INSTRUCTIONS FOR THE TASK -> With the line that contains "स्कॉलरशिप (225, 573)" as the final line, return every line from the start of the data below exactly.

Pixel coordinate grounding data ->
-*-*-

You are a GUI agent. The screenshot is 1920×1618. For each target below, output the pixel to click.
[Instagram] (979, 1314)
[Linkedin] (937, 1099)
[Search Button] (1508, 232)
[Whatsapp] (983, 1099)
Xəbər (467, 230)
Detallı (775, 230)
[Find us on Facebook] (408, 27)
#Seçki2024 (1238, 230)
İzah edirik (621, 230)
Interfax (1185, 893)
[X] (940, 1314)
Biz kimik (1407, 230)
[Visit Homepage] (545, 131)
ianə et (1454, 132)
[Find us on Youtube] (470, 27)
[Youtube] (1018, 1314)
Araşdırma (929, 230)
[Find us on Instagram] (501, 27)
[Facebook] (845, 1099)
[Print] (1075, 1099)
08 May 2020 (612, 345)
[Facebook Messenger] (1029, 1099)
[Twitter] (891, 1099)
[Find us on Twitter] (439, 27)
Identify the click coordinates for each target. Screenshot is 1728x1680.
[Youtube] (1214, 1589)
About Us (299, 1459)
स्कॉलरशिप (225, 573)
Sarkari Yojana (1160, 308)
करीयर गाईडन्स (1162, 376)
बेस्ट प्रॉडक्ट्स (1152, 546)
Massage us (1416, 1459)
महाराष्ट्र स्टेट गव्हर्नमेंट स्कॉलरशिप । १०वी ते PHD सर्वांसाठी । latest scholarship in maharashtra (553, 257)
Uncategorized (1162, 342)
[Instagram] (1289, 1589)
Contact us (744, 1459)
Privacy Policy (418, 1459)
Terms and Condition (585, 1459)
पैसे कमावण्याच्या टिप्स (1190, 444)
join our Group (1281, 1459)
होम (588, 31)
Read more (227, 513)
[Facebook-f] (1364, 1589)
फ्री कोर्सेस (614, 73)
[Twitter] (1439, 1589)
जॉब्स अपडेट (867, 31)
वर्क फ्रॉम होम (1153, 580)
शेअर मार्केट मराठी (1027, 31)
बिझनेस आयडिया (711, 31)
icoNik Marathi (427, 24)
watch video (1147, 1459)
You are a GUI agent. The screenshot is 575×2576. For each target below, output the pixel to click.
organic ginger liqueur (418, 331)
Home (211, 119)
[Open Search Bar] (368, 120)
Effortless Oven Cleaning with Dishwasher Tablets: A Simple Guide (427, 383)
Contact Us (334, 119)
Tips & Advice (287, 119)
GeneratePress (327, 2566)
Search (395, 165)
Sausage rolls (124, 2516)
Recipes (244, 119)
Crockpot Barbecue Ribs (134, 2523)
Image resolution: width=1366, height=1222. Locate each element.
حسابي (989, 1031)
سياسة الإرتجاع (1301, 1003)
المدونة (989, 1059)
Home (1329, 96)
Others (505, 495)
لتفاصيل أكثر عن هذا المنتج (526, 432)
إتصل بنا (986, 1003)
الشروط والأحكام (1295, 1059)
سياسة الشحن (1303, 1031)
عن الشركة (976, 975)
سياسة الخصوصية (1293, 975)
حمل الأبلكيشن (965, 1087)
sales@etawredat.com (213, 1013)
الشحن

-*-*-

REPLY ->
You are a GUI agent. The screenshot is 1920×1618. For each target below, output the pixel to click.
[Instagram] (979, 1314)
[Linkedin] (937, 1099)
[Search Button] (1508, 232)
[Whatsapp] (983, 1099)
Xəbər (467, 230)
Detallı (775, 230)
[Find us on Facebook] (408, 27)
#Seçki2024 (1238, 230)
İzah edirik (621, 230)
Interfax (1185, 893)
[X] (940, 1314)
Biz kimik (1407, 230)
[Visit Homepage] (545, 131)
ianə et (1454, 132)
[Find us on Youtube] (470, 27)
[Youtube] (1018, 1314)
Araşdırma (929, 230)
[Find us on Instagram] (501, 27)
[Facebook] (845, 1099)
[Print] (1075, 1099)
08 May 2020 (612, 345)
[Facebook Messenger] (1029, 1099)
[Twitter] (891, 1099)
[Find us on Twitter] (439, 27)
Identify the click coordinates for each target. Screenshot is 1728x1680.
[Youtube] (1214, 1589)
About Us (299, 1459)
स्कॉलरशिप (225, 573)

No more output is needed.